HC Deb 07 June 1861 vol 163 c759

said, he would beg to ask the Secretary of State for Foreign Affairs, Whether the proposal made by Her Majesty's Government to the United States, and the so styled Confederate States of America, to interdict the armed ships and also the privateers of both parties from carrying prizes made by them into the ports of the United Kingdom, or of any of Her Majesty's Colonies or possessions abroad, is or is not at variance with former practice; and also whether it is true that the Government of the United States have agreed to act towards the ships of this country on the principles laid down in the declaration of Paris?

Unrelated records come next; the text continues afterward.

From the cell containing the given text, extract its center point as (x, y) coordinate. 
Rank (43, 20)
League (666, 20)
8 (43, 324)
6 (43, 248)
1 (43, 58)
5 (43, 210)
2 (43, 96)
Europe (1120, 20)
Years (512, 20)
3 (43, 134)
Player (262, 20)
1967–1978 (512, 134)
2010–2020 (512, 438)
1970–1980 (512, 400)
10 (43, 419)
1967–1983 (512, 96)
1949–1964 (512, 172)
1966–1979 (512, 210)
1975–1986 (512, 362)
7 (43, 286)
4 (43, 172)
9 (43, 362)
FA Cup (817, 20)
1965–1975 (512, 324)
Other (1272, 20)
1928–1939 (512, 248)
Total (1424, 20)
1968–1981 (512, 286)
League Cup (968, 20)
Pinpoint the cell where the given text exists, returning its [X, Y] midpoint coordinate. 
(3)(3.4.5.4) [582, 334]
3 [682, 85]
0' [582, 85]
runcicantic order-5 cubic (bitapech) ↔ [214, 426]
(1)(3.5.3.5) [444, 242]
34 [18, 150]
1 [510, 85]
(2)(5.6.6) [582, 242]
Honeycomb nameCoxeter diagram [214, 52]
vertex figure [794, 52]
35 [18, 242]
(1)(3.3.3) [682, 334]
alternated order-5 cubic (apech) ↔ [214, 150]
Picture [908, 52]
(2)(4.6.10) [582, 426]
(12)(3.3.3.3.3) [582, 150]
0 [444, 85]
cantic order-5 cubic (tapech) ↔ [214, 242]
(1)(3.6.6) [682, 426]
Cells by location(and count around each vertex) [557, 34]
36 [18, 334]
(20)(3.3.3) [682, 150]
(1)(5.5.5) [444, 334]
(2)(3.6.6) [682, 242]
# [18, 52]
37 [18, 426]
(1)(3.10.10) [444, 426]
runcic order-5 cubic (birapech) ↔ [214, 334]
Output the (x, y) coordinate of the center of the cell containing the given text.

With regard, Sir, to the last question of the hon. Gentleman, that forms a part of the subject which the hon. Member for Galway county (Mr. Gregory) has intimated his intention of bringing forward to-night, and it is, therefore, better that I should defer any remarks upon it. We have made no proposal to the Government of the United States or to the Confederated States with regard to bringing in prizes to any of Her Majesty's ports; what we have done is to give orders to the authorities in the ports of the United Kingdom and to Her Majesty's Governors in the Colonies to interdict the entrance of ships of war or privateers with prizes into any of our ports. With regard to the usage it is difficult to say what the usage has been, because there is hardly any instance of a considerable maritime war, being carried on in which many prizes were made where this country has been neutral. There is no doubt, according to the opinion of the Queen's Advocate, supported by the authorities on the Law of Nations, that every Power has a right to interdict the entrance of prizes into their ports. Mr. Wheaten in his well known treatise lays it down that it is entirely within the discretion of any Power so to interdict the entrance of ships of war or privateers with prizes.